# Wago-SPS als Datenlogger betreiben? Starthilfe und Tipps gesucht



## explorer (16 Dezember 2013)

Hallo zusammen,
ich möchte mit einem (vorzugsweise aber nicht zwingend) Wago-Setup einen Prototyp von einer Gebäude-Wärme- und Kälteversorgung mit Solaranlage überwachen. Gibt es da bei jemandem hier Betriebserfahrungen? 
Wo fängt man an - gibt's vielleicht irgendwo Muster, Vorlagen oder andere hilfreiche Hinweise?
Hintergrund: Vorerst und wahrscheinlich dauerhaft ist der Betrieb der SPS nur als Datenlogger für analoge und digitale Eingangssignale von Wärmemengenzählern, Temperaturfühlern u.ä. angedacht. Das ginge sicherlich mit einer PC-Karte von TI auch (hier habe ich etwas Erfahrung), allerdings hat die Umsetzung mit einer SPS den Charme auf einer Hutschiene montierbar zu sein (dh. verschwindet im Schaltkasten), erzeugt nicht unmittelbar Lizenzgebühren und kann ggf. später für Steueraufgaben erweitert werden, sollte dies wider Erwarten nötig werden. Auch hätte man beim Kunden nicht unbedingt einen PC stehen, sondern evtl. nur zusätzlich einen Router oder Einplatinencomputer.

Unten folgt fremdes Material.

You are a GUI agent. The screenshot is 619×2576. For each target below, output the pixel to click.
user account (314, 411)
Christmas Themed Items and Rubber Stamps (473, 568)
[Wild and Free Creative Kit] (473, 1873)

Derzeit fehlt uns über diese Überlegungen hinaus die Erfahrung, würde mich also nicht wundern, wenn es da weitere Ideen zur Umsetzung gibt, die vllt. noch praktikabler sind.
Ich habe mich mit dem Wago-Starter-Kit (750-881, 750-400, 750-501, 750-600) auseinandergesetzt, d.h. einige Beispiele durchgearbeitet zur Programmierung mit codesys und so weit sieht das erstmal extrem gut aus.
Hat jemand Hinweise, wo man am besten anfängt bzw. jetzt weitermacht oder sich weitere Infos beschaffen kann - idealerweise direkt zur Anwendung als Datenlogger? Im Prinzip sind die Aufgaben übersichtlich: analoge Signale aufnehmen, digitale Signale aufnehmen und ggf. Sensoren triggern. Rausschreiben wollen wir dann nur die Rohdaten, d.h. viel zu programmieren wäre vermutlich auch nicht.
Wie Ihr Euch denken könnt, würde ich vor allem gern die üblichen Startprobleme bei solchen Dingen so weit es irgendwie geht vermeiden, die sich ergeben wenn man von der Theorie und einfachen Beispielen zur praktischen Umsetzung und Dauerbetrieb übergeht ;-)

Viele Grüße und schöne Vorweihnachtswoche

explorer


----------



## Wu Fu (16 Dezember 2013)

Hallo und willkommen.

Zum Datenloger gibts Informationen auf der Wago HP
http://www.wago.de/service/download...istent_cms_de&lang=de#appnotedetailsa116603de
Auch über die Suchfunktion im Forum müsstest Du einiges finden.

Schöne Grüße
Daniel


----------



## seeba (16 Dezember 2013)

Der WAGO Controller ist ganz gut als Datenlogger geeignet. Haben wir als Datenlogger für unser my-M2M Portal auch ebenfalls umgesetzt.
Wo sollen deine Daten hin? Versand per E-Mail als csv o.ä.?


----------



## Dr.MirakulixX (16 Dezember 2013)

Also machbar ist da wirklich viel und je nach dem was du bzw ihr genau haben wollt auch sehr einfach machbar. Je nachdem wie wichtig die Daten sind würde ich das (zwischen)speichern auf SD ins Auge fassen. 
Das weitergeben kann ja über unzählige Wege erfolgen. Wie oben schon erwähnt bspw per CSV als Mail oder per FTP. Auch machbar ist die Daten in eine SQL Datenbank zu packen halt abhängig davon was ihr haben wollt oder müsst. 
Wenn ihr eine kleine Visu anlegt könnt ihr den Logger auch sehr einfach selber "bauen". 
Wieviele Messwerte pro welcher Zeit erwartet ihr denn ?


----------